▸ **Recorded data**
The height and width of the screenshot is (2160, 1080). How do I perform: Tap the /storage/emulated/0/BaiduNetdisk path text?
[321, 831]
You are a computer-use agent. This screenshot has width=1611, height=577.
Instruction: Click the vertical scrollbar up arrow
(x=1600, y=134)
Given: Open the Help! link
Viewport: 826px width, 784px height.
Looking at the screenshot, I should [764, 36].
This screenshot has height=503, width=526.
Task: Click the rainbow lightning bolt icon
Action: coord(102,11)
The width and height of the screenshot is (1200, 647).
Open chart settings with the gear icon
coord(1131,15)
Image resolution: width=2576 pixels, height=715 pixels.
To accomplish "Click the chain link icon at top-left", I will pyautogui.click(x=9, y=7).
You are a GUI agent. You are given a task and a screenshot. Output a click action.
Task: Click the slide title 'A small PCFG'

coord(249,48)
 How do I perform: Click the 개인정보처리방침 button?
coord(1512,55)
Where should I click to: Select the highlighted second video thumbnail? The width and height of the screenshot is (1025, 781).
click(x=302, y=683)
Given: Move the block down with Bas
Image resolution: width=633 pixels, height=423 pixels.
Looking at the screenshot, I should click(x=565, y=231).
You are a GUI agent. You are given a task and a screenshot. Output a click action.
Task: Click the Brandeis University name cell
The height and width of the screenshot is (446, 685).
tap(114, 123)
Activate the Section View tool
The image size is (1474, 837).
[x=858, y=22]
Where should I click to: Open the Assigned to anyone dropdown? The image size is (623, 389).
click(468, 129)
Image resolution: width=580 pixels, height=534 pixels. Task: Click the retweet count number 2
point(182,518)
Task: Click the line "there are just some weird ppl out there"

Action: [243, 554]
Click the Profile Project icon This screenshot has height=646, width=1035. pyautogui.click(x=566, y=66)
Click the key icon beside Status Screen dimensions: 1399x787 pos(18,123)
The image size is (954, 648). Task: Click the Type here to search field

▸ **Problem to work on**
Could you transcribe the whole listing exactly?

▸ **Written solution**
The height and width of the screenshot is (2160, 1080). How do I perform: Tap the /storage/emulated/0/BaiduNetdisk path text?
[321, 831]
You are a computer-use agent. This screenshot has width=1611, height=577.
Instruction: Click the vertical scrollbar up arrow
(x=1600, y=134)
Given: Open the Help! link
Viewport: 826px width, 784px height.
Looking at the screenshot, I should [764, 36].
This screenshot has height=503, width=526.
Task: Click the rainbow lightning bolt icon
Action: coord(102,11)
The width and height of the screenshot is (1200, 647).
Open chart settings with the gear icon
coord(1131,15)
Image resolution: width=2576 pixels, height=715 pixels.
To accomplish "Click the chain link icon at top-left", I will pyautogui.click(x=9, y=7).
You are a GUI agent. You are given a task and a screenshot. Output a click action.
Task: Click the slide title 'A small PCFG'

coord(249,48)
 How do I perform: Click the 개인정보처리방침 button?
coord(1512,55)
Where should I click to: Select the highlighted second video thumbnail? The width and height of the screenshot is (1025, 781).
click(x=302, y=683)
Given: Move the block down with Bas
Image resolution: width=633 pixels, height=423 pixels.
Looking at the screenshot, I should click(x=565, y=231).
You are a GUI agent. You are given a task and a screenshot. Output a click action.
Task: Click the Brandeis University name cell
The height and width of the screenshot is (446, 685).
tap(114, 123)
Activate the Section View tool
The image size is (1474, 837).
[x=858, y=22]
Where should I click to: Open the Assigned to anyone dropdown? The image size is (623, 389).
click(468, 129)
Image resolution: width=580 pixels, height=534 pixels. Task: Click the retweet count number 2
point(182,518)
Task: Click the line "there are just some weird ppl out there"

Action: [243, 554]
Click the Profile Project icon This screenshot has height=646, width=1035. pyautogui.click(x=566, y=66)
Click the key icon beside Status Screen dimensions: 1399x787 pos(18,123)
The image size is (954, 648). Task: Click the Type here to search field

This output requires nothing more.